Entries supplied:
· · · · · · ·
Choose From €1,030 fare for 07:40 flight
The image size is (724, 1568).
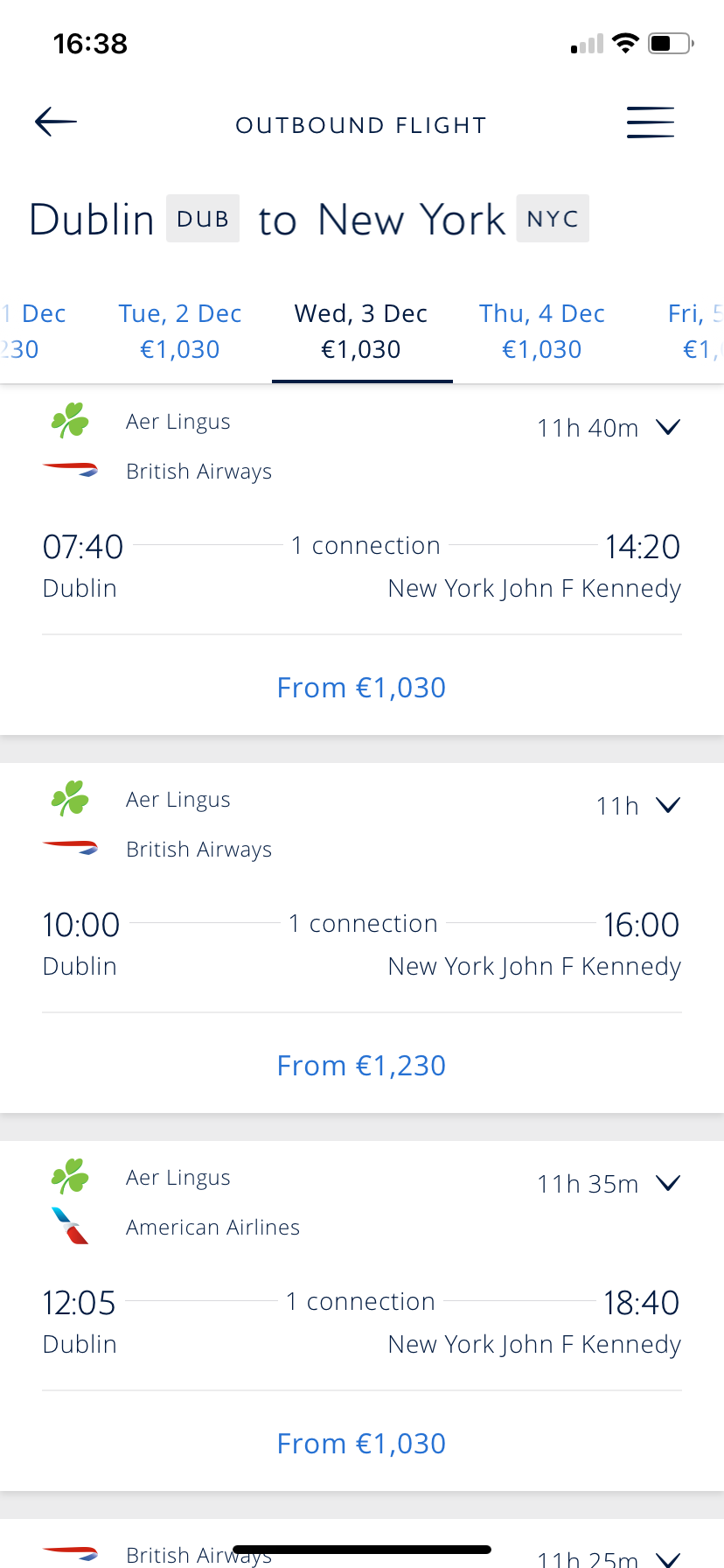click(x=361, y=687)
· · · · · · ·
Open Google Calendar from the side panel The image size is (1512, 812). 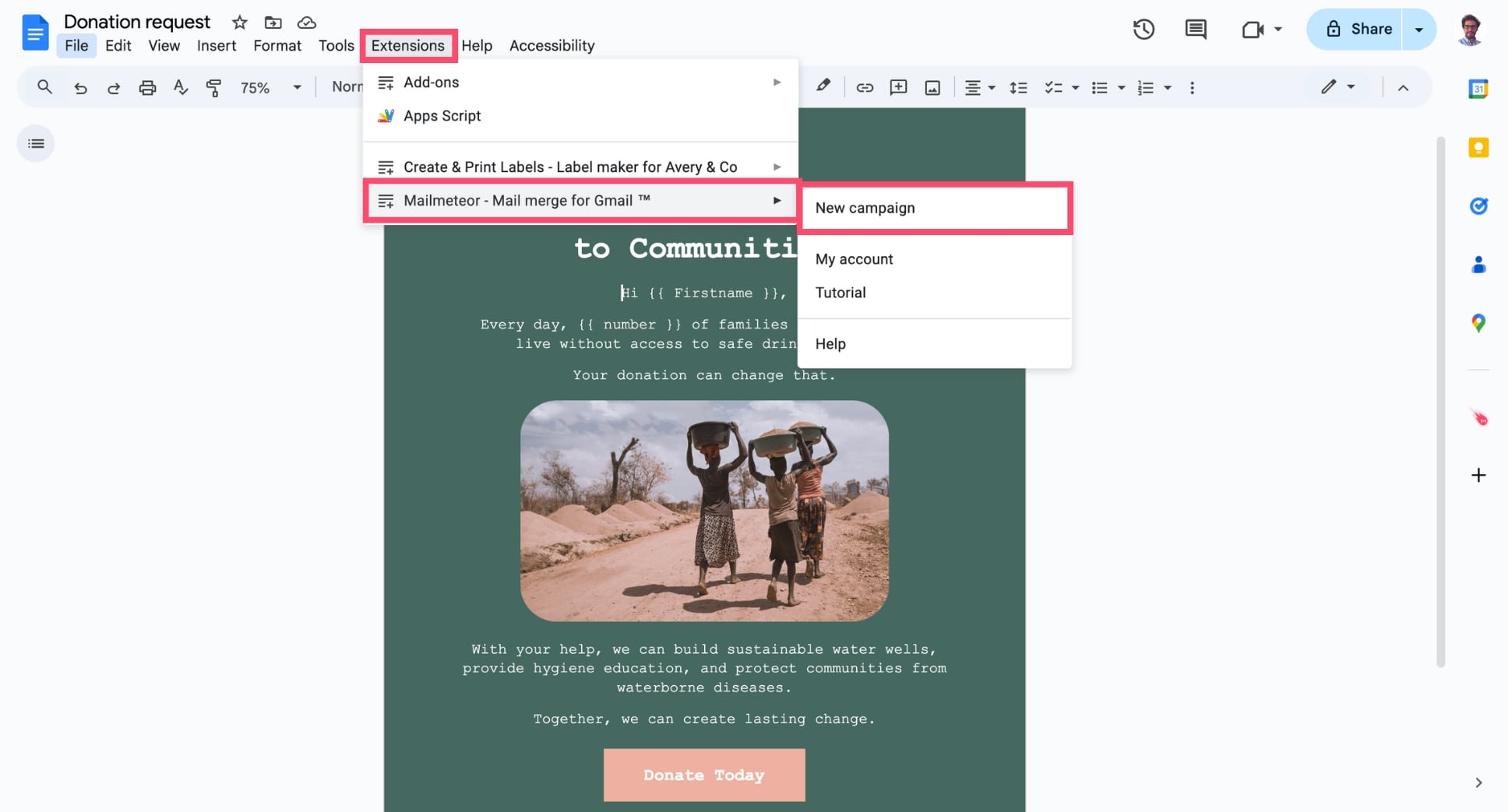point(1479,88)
· · · · · · ·
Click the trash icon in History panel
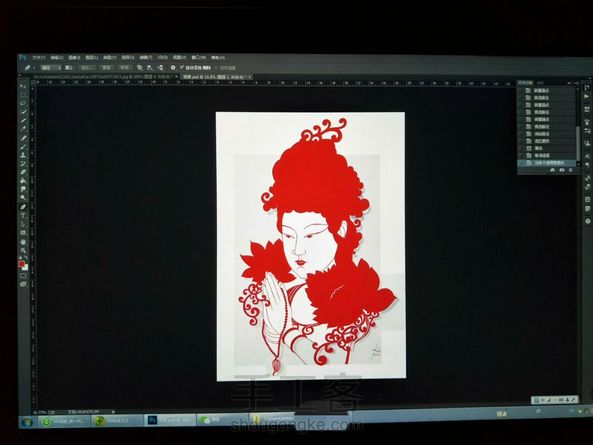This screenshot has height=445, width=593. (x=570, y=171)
· · · · · · ·
Task instructions:
Copy the records from the line with "Choose From €1,030 fare for 07:40 flight" up to and including the line with "click(x=361, y=687)", raising each answer coordinate by 148. Leave the pictures out.

Expected output:
Choose From €1,030 fare for 07:40 flight
The image size is (724, 1568).
click(x=509, y=835)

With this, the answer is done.